Very interesting comment about not worrying about the future. Having have a lot of sessions with a fantastic psychologist, I want to reiterate and support what you have said. Altho my sessions with psychologist have come to an end, she is going to be running an 8 week course which I am going to attend called mindful meditation - and the basis of this is going to be to learn different techniques to keep bringing the mind back to the present - instead of the past or the future. After my past and of course not knowing what the future holds, this so makes a lot of sense , but I suppose something that is not easy to do. What I have learned through her, is going to be a lifelong commitment to keep it going, but there has been such a change in where I am mentally, that it is so worth doing.

So ladies out there - I believe it is worth trying to live in the present and enjoy every single second rather than worrying about what has gone and what might be in the future.

Take care all
F
xxx

Hi Sparkler , Skin quite blistered on lymph node scar, nipple very swollen and sore. Whole boob glowing Red but BC Nurse said not that bad after five weeks rads (although as she said it’s painful for you) You are right about time , I was hoping to have a bit more energy today but think it might take a while yet.
Cathy … I have been seeing a counsellor at hospital and it has helped a lot. My problems before cancer are so entrenched I need constant reasurance all the time , which is an impossibility, obviously BC has compounded them. BUT!!! It has also taught me to put things in perspective a bit more. Having reiki weekly , I was very sceptical about it (friend who practices it offered me sessions) think that,s helping as well. All I want now is to have a few more years with my grandaughter. Love to you both and thanks for thinking of you me. Keep in touch from one survivor to two others!!

Corsa

Sounds like your skin has held up pretty damned well - I also had 5 weeks rads and quite a large area of skin blistered - was like a really bad burn - was back to work straight after so wearing bras and clothes did not help - hope you get the chance just to ‘bear all’ as that was the thing that helped most for me.

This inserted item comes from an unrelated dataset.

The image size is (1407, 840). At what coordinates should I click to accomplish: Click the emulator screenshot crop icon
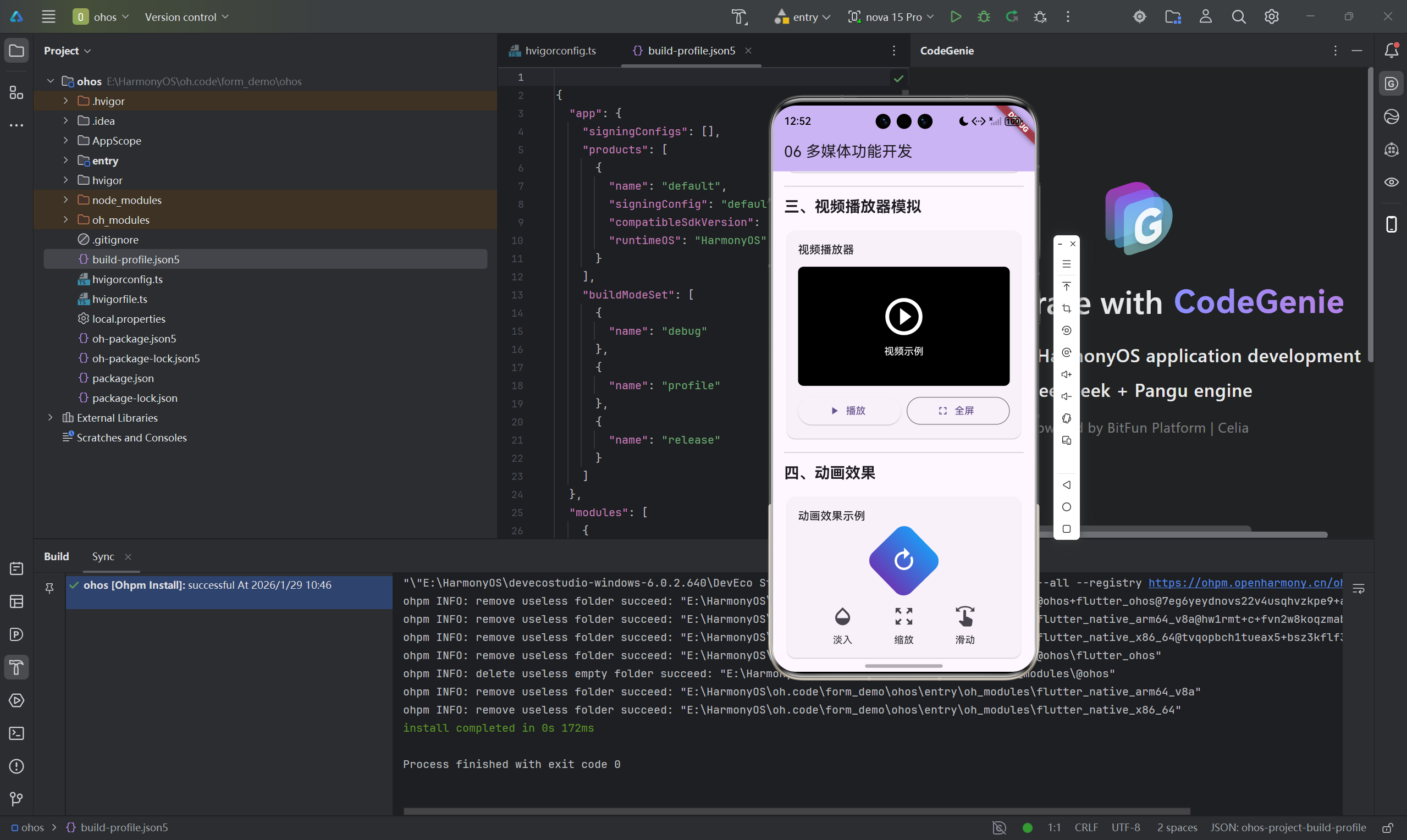(1066, 308)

Sending lots of healing thoughts
Love
F
xxx

Hey Ms Molly oh yeah there will be bucket loads of tears on his first day of school !!! i am already filling up when he is trying his uniform on just now , or buying his school bag etc , and also he is still so young just four and a half !!! a baby still !!, ( well perhaps just in my eyes) and to think on that awful day of diagnosis over three yrs ago, I remember thinking as the consultant was speaking i will not see my baby on his first day of school, such a vivid memory of that day, so i think there will be a celebration of sorts that night in our household. None of us knows what our future holds but appreciate the the small things as well as the big things and to me my wee boy starting school, i feel like putting the flags out i am soo excited !!!

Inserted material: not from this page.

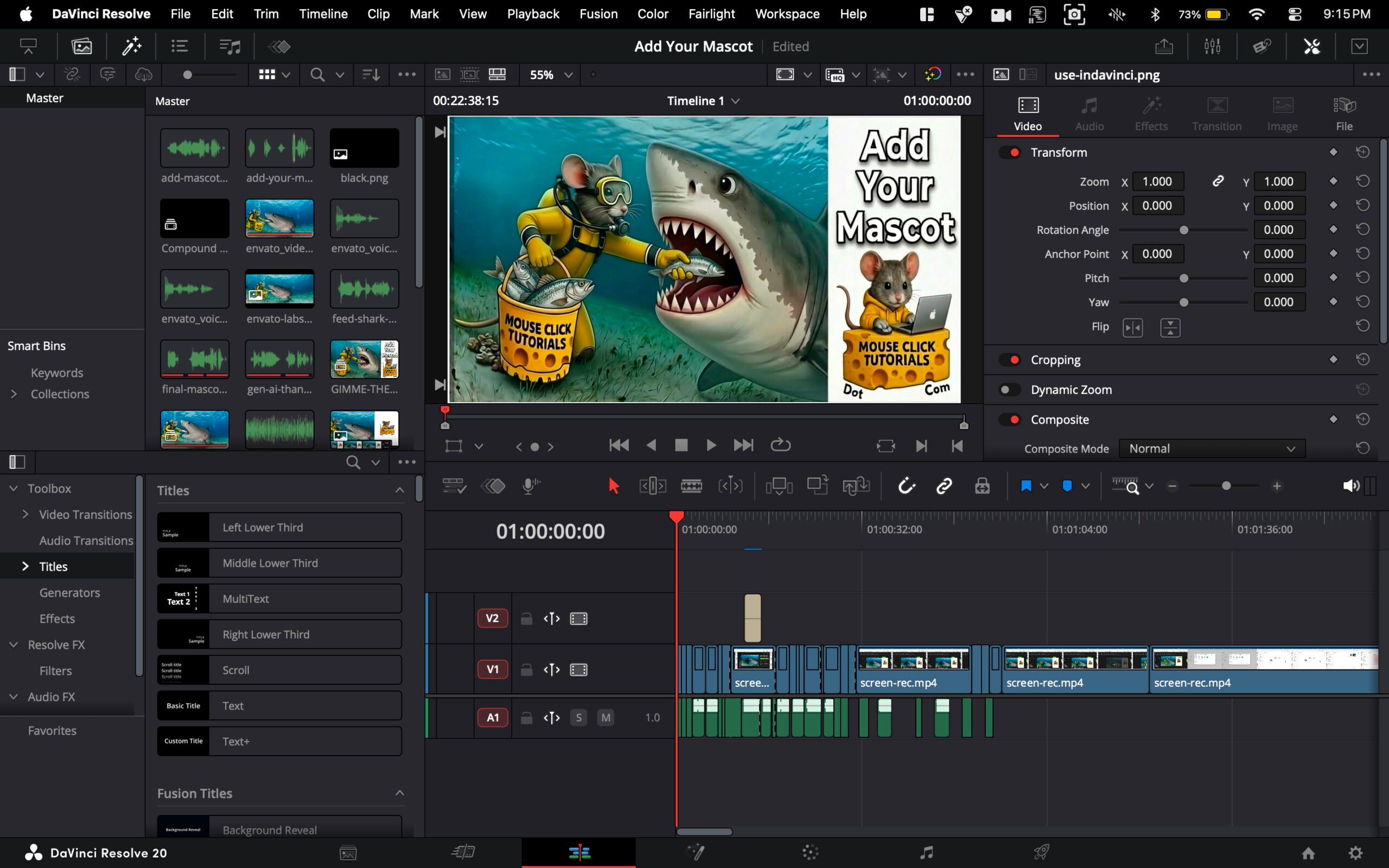Image resolution: width=1389 pixels, height=868 pixels.
Task: Lock the V2 video track
Action: tap(526, 618)
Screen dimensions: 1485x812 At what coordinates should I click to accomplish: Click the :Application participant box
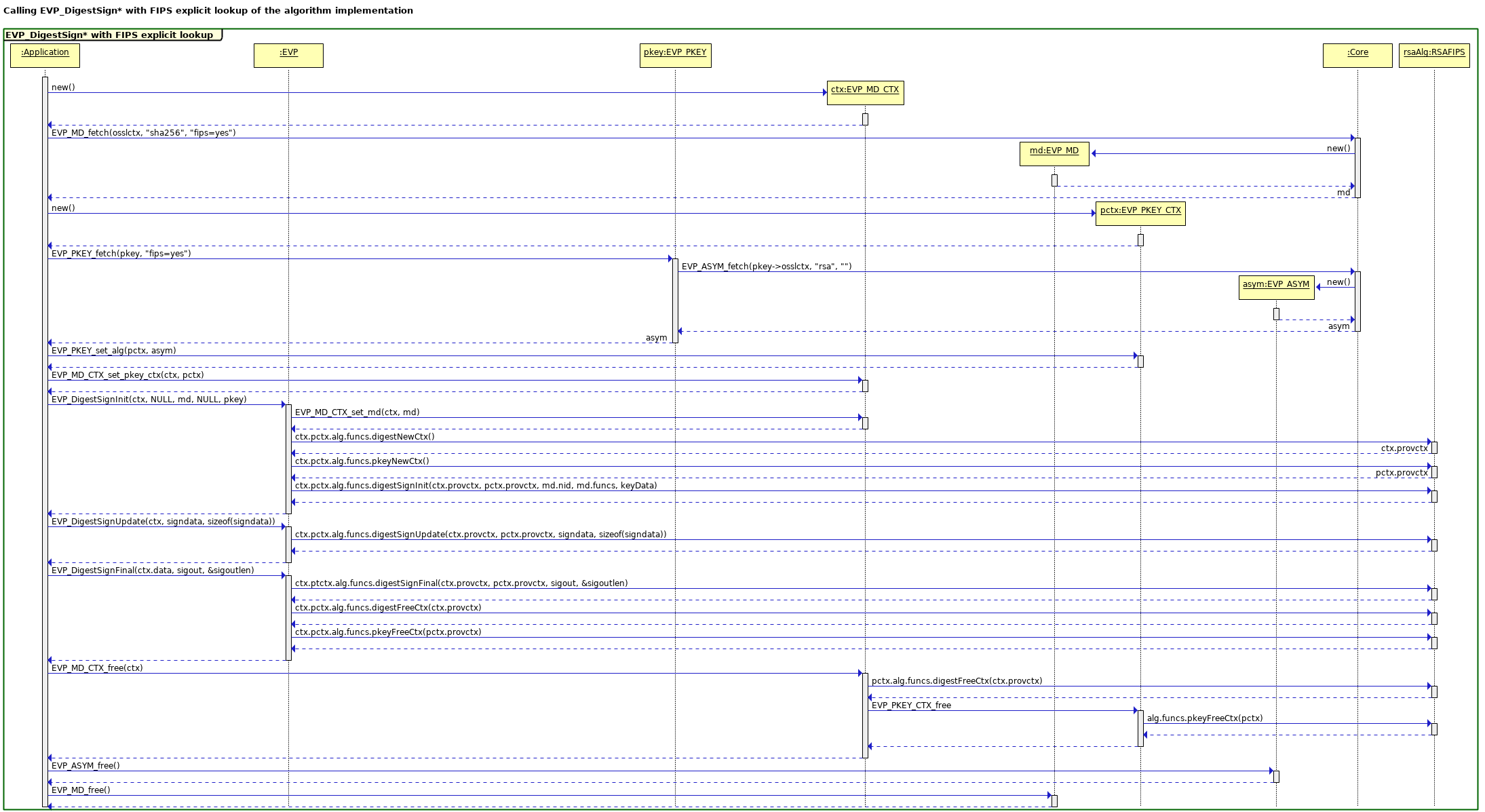click(45, 56)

… but one thing i would recommend for some of the other girls, ok perhaps not for everyone but I took all help going. Whether it was phoning breast cancer care where i sometimes would speak to the nurse or i had one to one, where i spoke to someone similar age, similar diagnosis etc, who would phone me once a week who was a godsend at the time as i could not believe any other young person had experienced this !!! and also weekly sessions with a counsellor until I found where i wanted to be again. As i said earlier a year of treatment and then a year of finding me again but with support ! Was lucky that I attended a local group/ one to one session which at the time I often wondered what was the point but looking back it all made sense and so glad i done it.

Max x

We are not alone in this, there are lots of people who can support/help us, its just about us taking the steps to find out what will help us as individuals.

HI All

Thanks for the encouragment I am just about to have FEC No 3 of 6 but I must say the time is flying by. I should be finished by Christmas all being well. I can understand not looking too far in the future because of what we have had we don’t really know what it holds, but when you think about it does anyone? We are no different than anyone else really maybe because of what we have had we are just more aware. We have just got to get the most out of our lives that we can and enjoy every bit that is what I aim to do.

I can’t wait for the day when I can post on here that I have finished my rads I am going on to tablets after for five years but all is good.

Good luck everyone

Debsx

Hi everyone and especially Fiona,

Fiona, you and I were also dx at the same time and followed chemo, surgery and rads. So good to hear from you and to know that you are doing well. Well done for doing the 3 peaks fundraiser - good luck for Sunday.

I remember by lovely BCN saying to me - give us a year of your life and we will sort this for you. I thought - omg A YEAR??? But it has gone so quickly and I do honestly feel physically back where I was a year ago (apart from the two implants!!). I sometimes struggle also with the planning ahead thing…but on the whole feeling OK and trying to get on with my life and enjoying my children. I am doing lots of work for Keeping Abreast, a local recon support group which I enjoy and is very popular and well received.

I just wanted to say how nice to see a positive thread and it inspired me to post - as mainly I am posting on less cheerful threads unfortunately.

To all those just beginning - I thought this time last year my life was over and things would never be the same again - I was wrong. Things are different but they are OK. I had triple negative 5cm invasive grade 3 and I thought my number was definitely up. I’m not going to spout on about how it has made me a better person - cos I’m not sure that’s true - but it has changed me…for the better? Dunno we’ll see!!!

Lots of love to all of you, and to Fiona all my very best wishes.

Love
Ali
xxx